Pet and Patty, Pa's horses, came running in from the field. They pulled the heavy plow behind them. Pa hung on to the plow with all his might, bounding in great leaps to keep up with the horses.

"Prairie fire!" he shouted.

Laura swallowed hard. Fire!

Pa was still shouting. "Get the tub full of water! Putsacks in it! Hurry!"

Ma ran to the well, and Laura dragged the washtub over. Pa hurried to put the cow and calf into the stable. He came out with an armful of old sacks and flung them on the ground.

Laura snatched up the sacks and took them to Ma at the well. Ma was pulling up buckets of water as fast as she could. The sky was black now. It was as dark as night.

Pa ran back to the plow. He shouted at Pet and Patty to make them hurry. He wanted to plow a ditch around the house. If the ditch was wide enough, the fire wouldn't be able to jump over it and reach the house.

But there wasn't enough time. Pa plowed a long furrow around three sides of the house. Then he tied Pet and Patty to the far corner.

"I couldn't plow but one furrow," he panted. "Hurry, Caroline. That fire's coming faster than a horse can run."

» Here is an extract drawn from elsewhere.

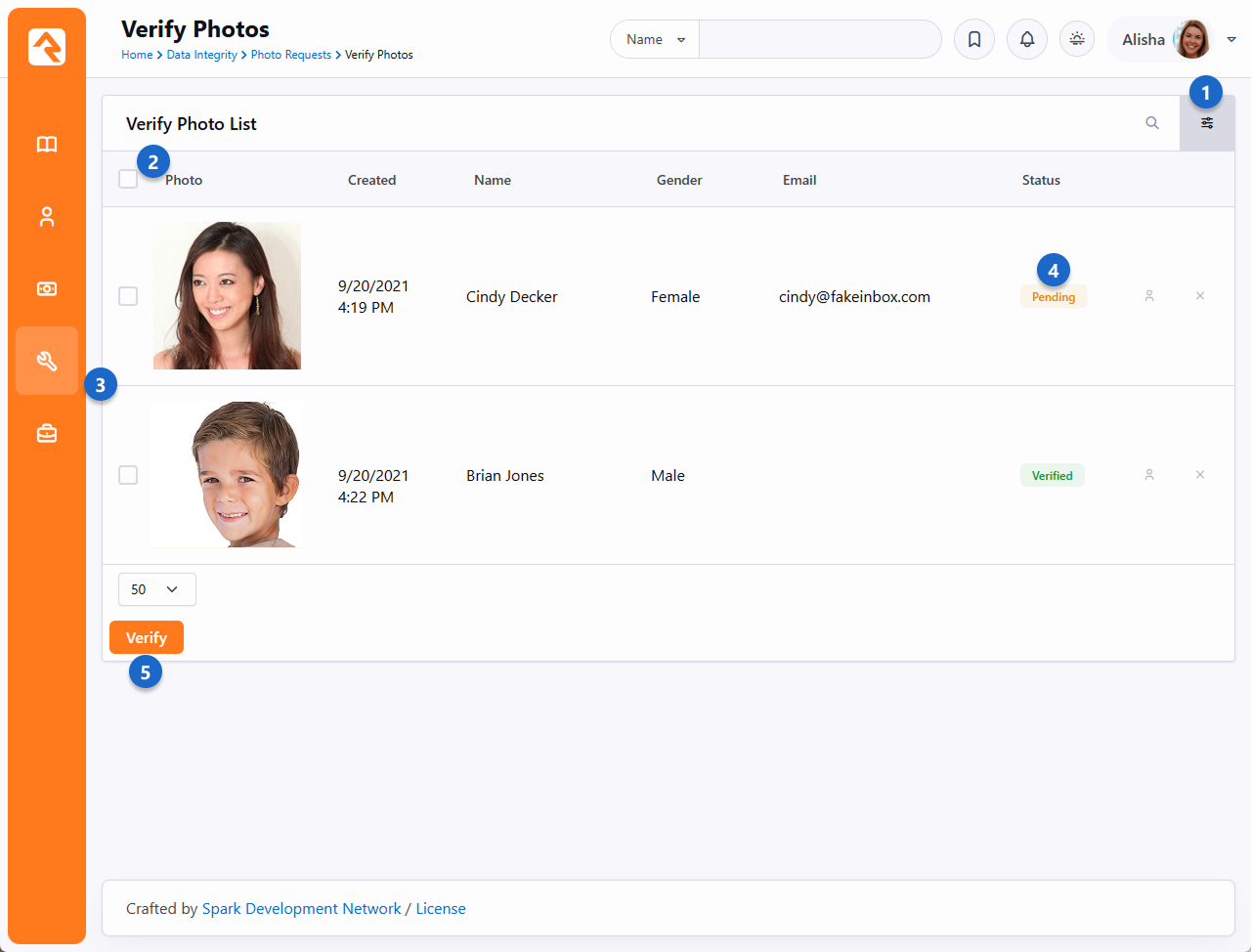
Task: Click the Rock logo in the sidebar
Action: pyautogui.click(x=47, y=46)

The tub was almost full of water. Laura helped Ma push the sacks under the water to soak them.

Rabbits were leaping past them as if they weren't even there. One big rabbit jumped right over the washtub. Ma told Laura to stay by the house. Pa and Ma lifted the heavy tub and carried it to the furrow Pa had plowed.

From the house Laura could see the red fire coming under billows of smoke. More rabbits went bounding by. They paid no attention to Jack, the bulldog. Jack didn't even try to chase them. He just crowded close to Laura and whined.

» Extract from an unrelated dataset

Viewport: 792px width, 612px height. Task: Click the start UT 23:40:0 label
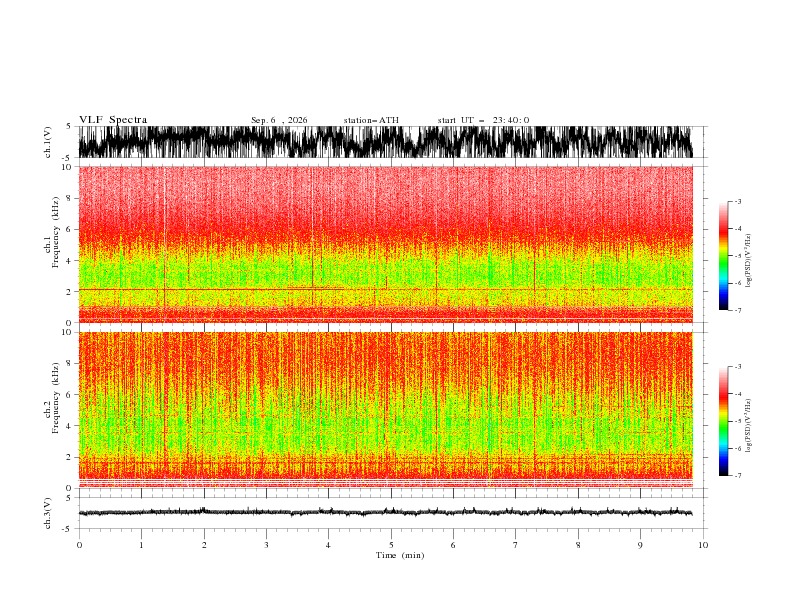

The wind was rising. The smoke blew closer. Thousands of birds flew ahead of the fire. Thousands of rabbits were running. All the prairie animals were trying to get away from the fire.

Pa was going along the furrow he had plowed, setting fire to the grass on the other side. He was making a little fire to keep the big fire away from the house. Ma followed him- with a wet sack. She beat at the flames that tried to cross the furrow.

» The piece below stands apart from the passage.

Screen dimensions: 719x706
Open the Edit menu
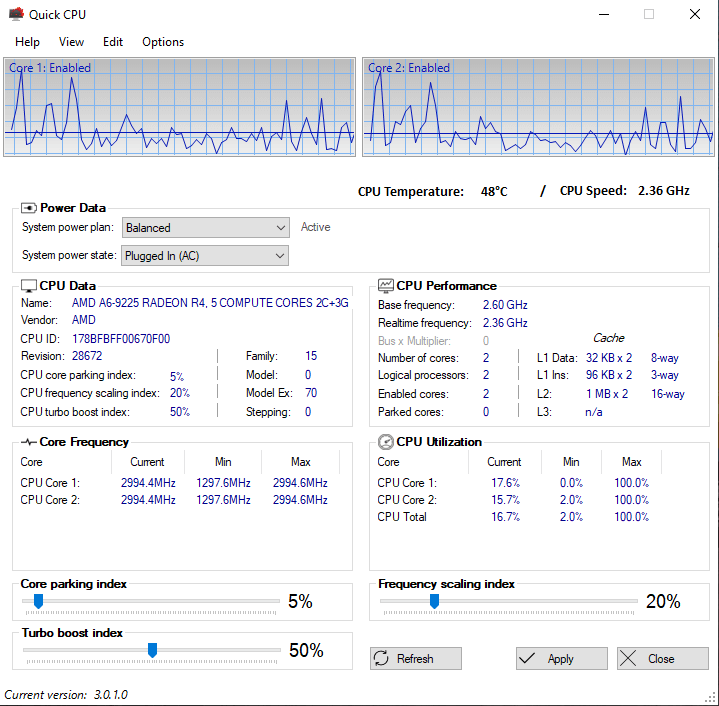(113, 42)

Soon Pa's little fire was all around the house. He helped Ma fight it with wet sacks. They mustn't let any of those little flames jump over the ditch to the house side. Whenever a flame got across the furrow, Pa and Ma stamped on it with their feet. They ran back and forth in the smoke, fighting the fire.

The big prairie fire was roaring closer. Huge flames flared and twisted high. The rolling black smoke clouds glowed red above the wall of fire. The flames were moving across the prairie, right toward the house.

Laura and Mary stood against the house and trembled. Baby Carrie was inside. Laura wanted to do something, but there was nothing to do. Her eyes stung from the smoke.

Jack howled. The horses squealed with fright. They jerked and pulled at their ropes. Firelight flickered over the grass and the house and the horses.

Pa's little fire had made a burned black strip. Slowly the little fire crawled to meet the racing big fire. And suddenly the big fire swallowed the little one.

The wind rose to a high, rushing wail. Flames climbed into the crackling air. Fire was all around the house.

Then it was over.

The fire went roaring past the house and away across the prairie. There were little flames here and there in the yard. But Ma and Pa beat them out with wet sacks.

When all the flames were out, Ma came to the house to wash her hands. She was streaked with smoke and sweat. But she said there was nothing to worry about now.

"The little fire saved us," she said. "All's well that ends well."

The air smelled scorched. As far as Laura could see, the prairie was burned and black. Ashes blew on the wind. Smoke rose from the scorched grasses. Everything felt different.

But Pa and Ma were cheerful. The fire was gone, and it had not done them any harm. It had not missed them by much, Pa said, but a miss was as good as a mile.